§ WORK INSTRUCTION
For the word "computer", find each line in the entries where it occurs and copy that line.

§ PROVIDED MATERIAL

= Beginning of Section =

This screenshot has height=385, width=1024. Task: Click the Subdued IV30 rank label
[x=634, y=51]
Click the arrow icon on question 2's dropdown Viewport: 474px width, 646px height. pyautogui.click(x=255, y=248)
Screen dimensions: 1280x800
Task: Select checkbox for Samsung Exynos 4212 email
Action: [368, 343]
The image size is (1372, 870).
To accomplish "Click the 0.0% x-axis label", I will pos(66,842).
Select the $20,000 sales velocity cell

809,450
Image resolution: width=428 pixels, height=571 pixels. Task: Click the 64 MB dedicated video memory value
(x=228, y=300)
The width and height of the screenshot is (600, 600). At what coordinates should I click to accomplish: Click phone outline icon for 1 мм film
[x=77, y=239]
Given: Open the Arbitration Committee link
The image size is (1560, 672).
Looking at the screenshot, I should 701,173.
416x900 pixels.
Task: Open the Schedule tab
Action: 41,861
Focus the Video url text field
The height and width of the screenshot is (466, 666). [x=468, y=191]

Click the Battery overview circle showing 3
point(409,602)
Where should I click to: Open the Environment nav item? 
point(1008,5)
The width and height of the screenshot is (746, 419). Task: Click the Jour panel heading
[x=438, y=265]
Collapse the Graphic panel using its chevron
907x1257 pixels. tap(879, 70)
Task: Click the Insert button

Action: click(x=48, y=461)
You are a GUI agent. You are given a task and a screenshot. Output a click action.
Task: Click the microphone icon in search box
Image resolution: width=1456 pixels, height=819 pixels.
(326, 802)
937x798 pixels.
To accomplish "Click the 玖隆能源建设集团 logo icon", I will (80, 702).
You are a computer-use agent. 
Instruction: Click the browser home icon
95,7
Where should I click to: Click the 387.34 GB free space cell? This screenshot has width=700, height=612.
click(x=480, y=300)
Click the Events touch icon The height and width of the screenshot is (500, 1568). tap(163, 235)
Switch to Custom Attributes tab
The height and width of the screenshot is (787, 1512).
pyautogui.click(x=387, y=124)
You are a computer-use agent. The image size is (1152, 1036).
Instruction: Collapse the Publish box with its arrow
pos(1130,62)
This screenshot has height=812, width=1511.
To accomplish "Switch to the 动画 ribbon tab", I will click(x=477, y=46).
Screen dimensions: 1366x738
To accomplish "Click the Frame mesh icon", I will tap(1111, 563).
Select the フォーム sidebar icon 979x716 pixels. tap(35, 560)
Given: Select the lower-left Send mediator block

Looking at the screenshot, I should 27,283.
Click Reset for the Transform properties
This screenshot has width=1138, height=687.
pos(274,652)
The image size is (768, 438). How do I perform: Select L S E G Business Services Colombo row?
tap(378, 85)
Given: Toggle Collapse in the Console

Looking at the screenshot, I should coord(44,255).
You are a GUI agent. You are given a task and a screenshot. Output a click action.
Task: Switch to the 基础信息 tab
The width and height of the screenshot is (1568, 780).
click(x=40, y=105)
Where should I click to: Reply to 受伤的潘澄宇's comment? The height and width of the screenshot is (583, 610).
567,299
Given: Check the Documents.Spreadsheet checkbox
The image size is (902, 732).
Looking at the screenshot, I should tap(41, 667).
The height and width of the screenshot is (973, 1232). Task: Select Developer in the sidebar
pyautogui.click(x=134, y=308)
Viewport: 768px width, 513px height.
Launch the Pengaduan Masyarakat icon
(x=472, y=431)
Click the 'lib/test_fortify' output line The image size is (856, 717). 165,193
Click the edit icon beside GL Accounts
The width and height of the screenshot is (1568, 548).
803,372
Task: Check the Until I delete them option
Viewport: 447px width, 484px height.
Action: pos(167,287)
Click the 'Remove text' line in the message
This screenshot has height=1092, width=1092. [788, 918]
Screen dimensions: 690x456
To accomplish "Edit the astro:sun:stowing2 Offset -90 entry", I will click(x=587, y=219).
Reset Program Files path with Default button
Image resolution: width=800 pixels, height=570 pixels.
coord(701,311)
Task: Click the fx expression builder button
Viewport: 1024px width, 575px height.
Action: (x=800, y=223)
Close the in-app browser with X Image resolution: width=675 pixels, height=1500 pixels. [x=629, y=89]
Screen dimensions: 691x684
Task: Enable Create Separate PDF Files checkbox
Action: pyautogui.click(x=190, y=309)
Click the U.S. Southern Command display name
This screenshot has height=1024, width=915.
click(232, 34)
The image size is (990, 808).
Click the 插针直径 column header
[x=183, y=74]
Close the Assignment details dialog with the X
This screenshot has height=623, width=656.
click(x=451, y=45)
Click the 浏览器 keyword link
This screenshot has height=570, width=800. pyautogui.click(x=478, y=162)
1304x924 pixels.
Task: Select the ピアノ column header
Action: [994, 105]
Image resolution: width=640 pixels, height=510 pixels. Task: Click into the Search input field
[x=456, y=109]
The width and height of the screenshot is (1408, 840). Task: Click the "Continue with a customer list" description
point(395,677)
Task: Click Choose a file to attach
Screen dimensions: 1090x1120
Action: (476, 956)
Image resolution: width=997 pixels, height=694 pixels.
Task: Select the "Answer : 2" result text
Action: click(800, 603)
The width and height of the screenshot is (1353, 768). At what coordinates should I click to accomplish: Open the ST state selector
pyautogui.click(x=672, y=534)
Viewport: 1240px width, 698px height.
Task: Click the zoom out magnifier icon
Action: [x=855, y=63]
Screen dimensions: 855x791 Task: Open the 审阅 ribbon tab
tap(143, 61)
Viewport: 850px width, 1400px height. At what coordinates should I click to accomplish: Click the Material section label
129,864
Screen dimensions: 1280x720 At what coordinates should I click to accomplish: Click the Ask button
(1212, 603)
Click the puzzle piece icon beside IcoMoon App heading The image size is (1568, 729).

= End of Section =

§ ANSWER SPACE
You are a computer-use agent. 
You are a computer-use agent. The image size is (1152, 1036).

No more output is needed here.